Но стон вдруг прорвался коротким криком и затих. Не стало слышно и колотушки, вместо нее со двора донесся голос сыча.

— Беду или смерть предвещает?

— Гайчура нас опередил, — сказал Мартын и нажал на ворота.

С той стороны кто-то гремел засовами.

— Заходите, — позвал Яцько, — в людской всех гайдуков заперли. А мне бы только пана поймать — я из него душу вытрясу, я у него блуд со штанами вырву!..

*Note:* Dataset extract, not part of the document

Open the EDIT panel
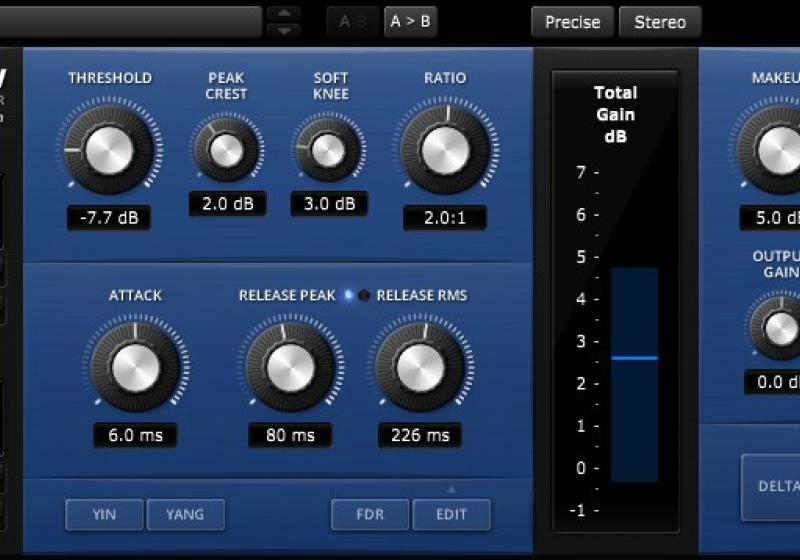This screenshot has height=560, width=800. click(x=451, y=514)
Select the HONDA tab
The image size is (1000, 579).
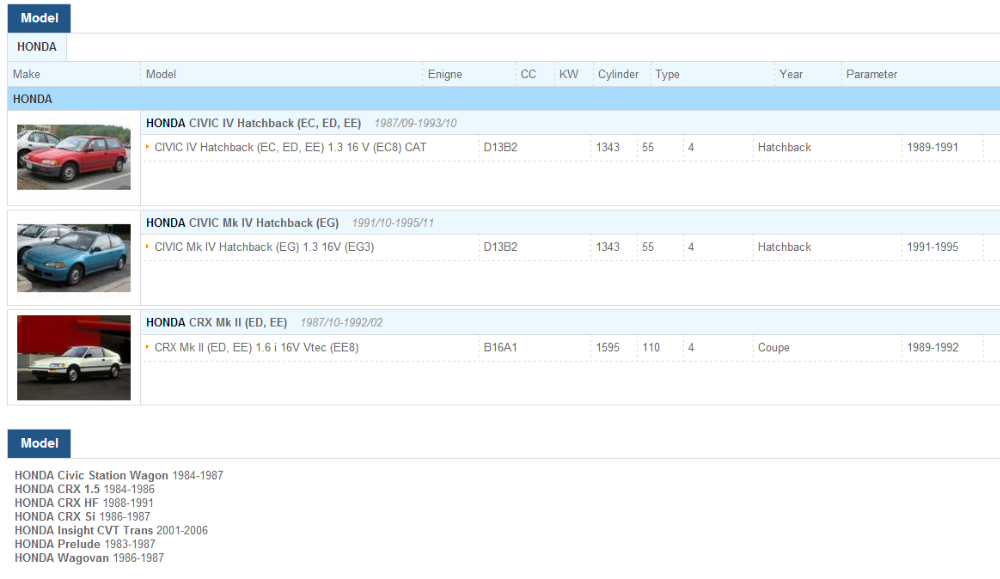tap(37, 47)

Савва Гайчура уже стоял на крыльце и молотил кулаком в дверь, а крестьяне кольцом окружили дом. В сенях послышался чей-то голос.

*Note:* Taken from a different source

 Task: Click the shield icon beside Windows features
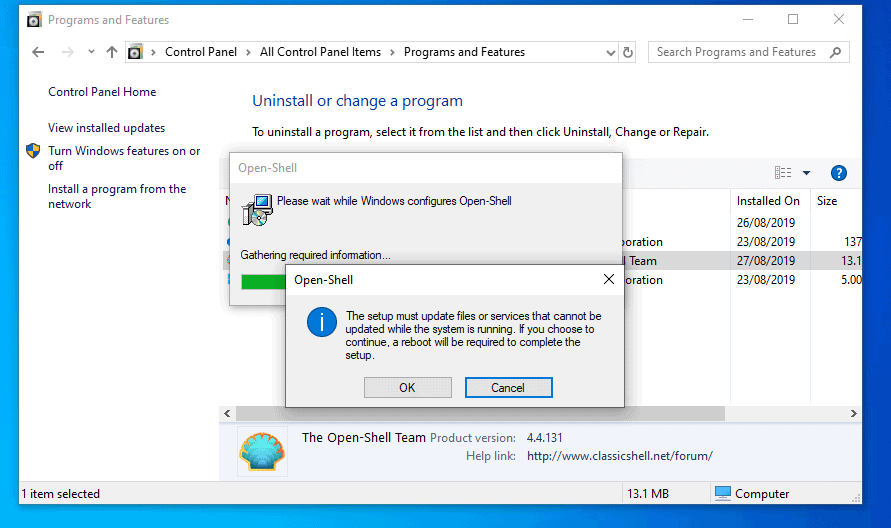pyautogui.click(x=33, y=152)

— Пан! — злорадно прошептал Здирка, но невольно отступил за Кривоноса.

Савва Гайчура засипел:

— Принимай гостей, вашмость!

— Пришли с того света, — подхватил Яцько, — и Зося, и Свирид Гедзь. Еще не забыли, пане?

Из предосторожности Гайчура отошел за стену и повернул ухо к двери. Но за дверью было тихо.

— Наверно, обмер пан.

— Берегитесь, берегитесь! Он еще придумает что-нибудь.

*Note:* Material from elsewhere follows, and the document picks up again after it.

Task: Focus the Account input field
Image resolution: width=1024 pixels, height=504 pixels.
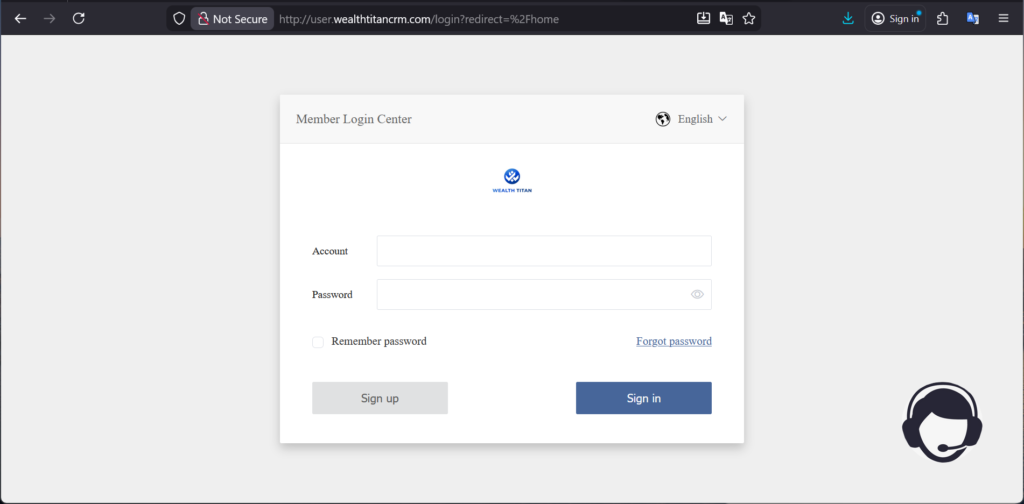Action: coord(544,251)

В сенях снова послышался шорох, вслед за ним какой-то визг, потом громко залаял пес. Крестьяне шарахнулись от крыльца.

— Это же волкодав, он сразу за горло хватает! Ей-ей, задушит!

В это время за углом зазвенело окно, сверкнул огонек, и крестьяне закричали:

— Лезет, лезет, черт!

За угол с криком бросилось еще несколько человек, но Кривонос не сдвинулся с места. Он стоял на крыльце и сосал свою люльку. Когда у крыльца стало пусто, дверь вдруг открылась, из нее выскочил рассвирепевший пес, а за ним следом кто-то в длинном халате, с пистолями в руках.

Пес сгоряча перескочил через ступеньки, но Мартын, стоявший за точеной колонной, успел огреть его по спине клинком. Максим Кривонос стоял на крыльце. Услышав, как от неожиданного удара пес пронзительно взвизгнул, Максим захохотал так громко, что выскочивший в халате пан с перепугу выстрелил из обоих пистолей куда попало. Кривонос загремел еще сильнее и угостил пана кулаком по затылку так, что тот слетел со ступенек и растянулся на земле.

— И этот гавкнул, как псина, — сказал Гайчура, спускаясь к нему по ступенькам, но Мартын уже упал на халат сверху и проворно отнял пистоль.